Microsoft Tech Support — 206/635-7200
Microsoft Customer Service — 800/426-9400
Laurel Lammers, Microsoft Corporation
WordBASIC cancelled — Bad news: All is not completely happy in Microsoft-land, and Microsoft recently announced that they will not ship the WordBASIC plug-in module for Word 5.0. Period. MacWEEK quoted Microsoft Word product manager Leslie Koch as saying that WordBASIC will have to wait until the introduction of Word 6.0 in mid-1993. This means that all of you who had hoped to automate tasks within Word 5.0 will have to rely on QuicKeys or nothing at all. The Word 6.0 release will reportedly share most of its code with the Windows version of Word, much as Excel on the Mac and Windows share 80% of the core code. This means that the Mac version will be completely rewritten, which will hopefully take care of some of the lingering problems with figure, footnote, and table numbering discussed on the nets recently.
Michael A. McGuire — [email protected]
MacWEEK — 08-Jun-92, Vol. 6, #22, pg. 4
WriteNow 3.0 ships — Good news: T/Maker has shipped version 3.0 of their small, fast word processor, WriteNow. We haven’t had much time to seriously evaluate it yet, but a review is on its way. In short, WriteNow 3.0 is small (287K program size, and although it prefers 490K of RAM, it can use as little as 325K), fast, and has a really snazzy implementation of styles, including both character and paragraph styles, a domain previously inhabited only by Nisus among Macintosh word processors.
T/Maker — 415/962-0195
Paragon Concepts changes name — Marketing news: As far as we can tell, this has nothing to do with their products, but Paragon Concepts, makers of Nisus, Nisus Compact, QUED/M, and several other products, recently changed its name to match its flagship product, much as SSI renamed itself to WordPerfect Corporation some years ago. From now on, Paragon will be known as Nisus Software. Making a clean sweep, the company has moved to 107 S. Cedros Avenue, Solana Beach, CA 92075.

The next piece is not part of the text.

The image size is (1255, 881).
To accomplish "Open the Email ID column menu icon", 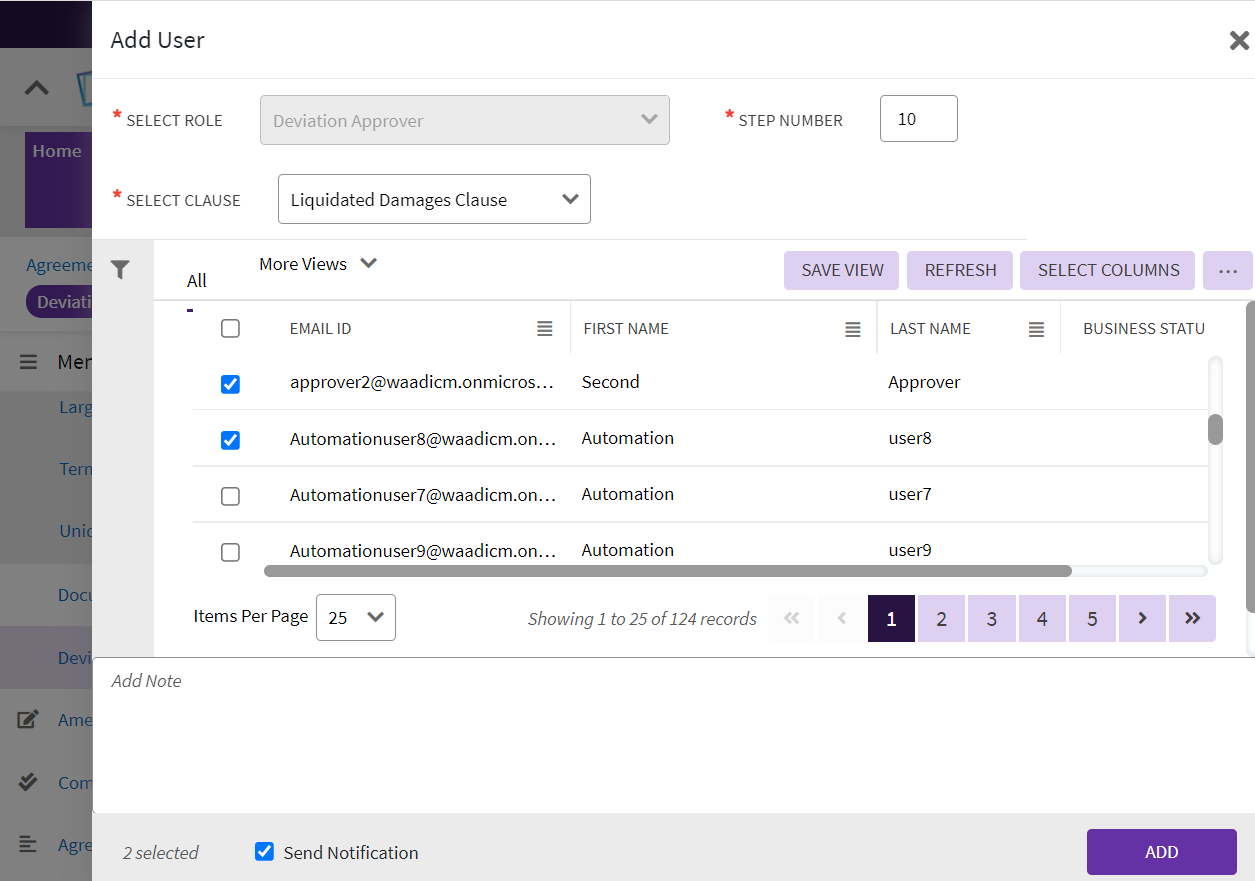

Nisus Software — 619/481-1477
Nisus XS slips — Bad news: Jim Bates of Nisus Software Tech Support reported on CompuServe that Nisus XS, the module to provide System 7-savvy features to Nisus, has been postponed again. Jim says that Nisus Software anticipates releasing Nisus XS at the end of the year. Orders are no longer being taken for XS, but if Nisus Software is standing behind loyal customers who have already ordered the update. If you ordered Nisus XS before 09-Jun-92, you will receive the update for free when it does ship, and your credit card will not be charged. If you have already paid for Nisus XS or had your credit card charged because the Nisus XS purchase was combined with another product, your money will be refunded and you will receive XS for free when it ships.
I must say that I am extremely disappointed to hear that the release date has slipped again, but I hope that Nisus Software uses the extra time to come up with a truly amazing product. As powerful as it is, Nisus has perhaps even more potential than power, and for those of you who still wonder how it compares to Word, keep an eye out for a short comparison from Matt Neuburg, author of our definitive Nisus review in TidBITS-116-#118.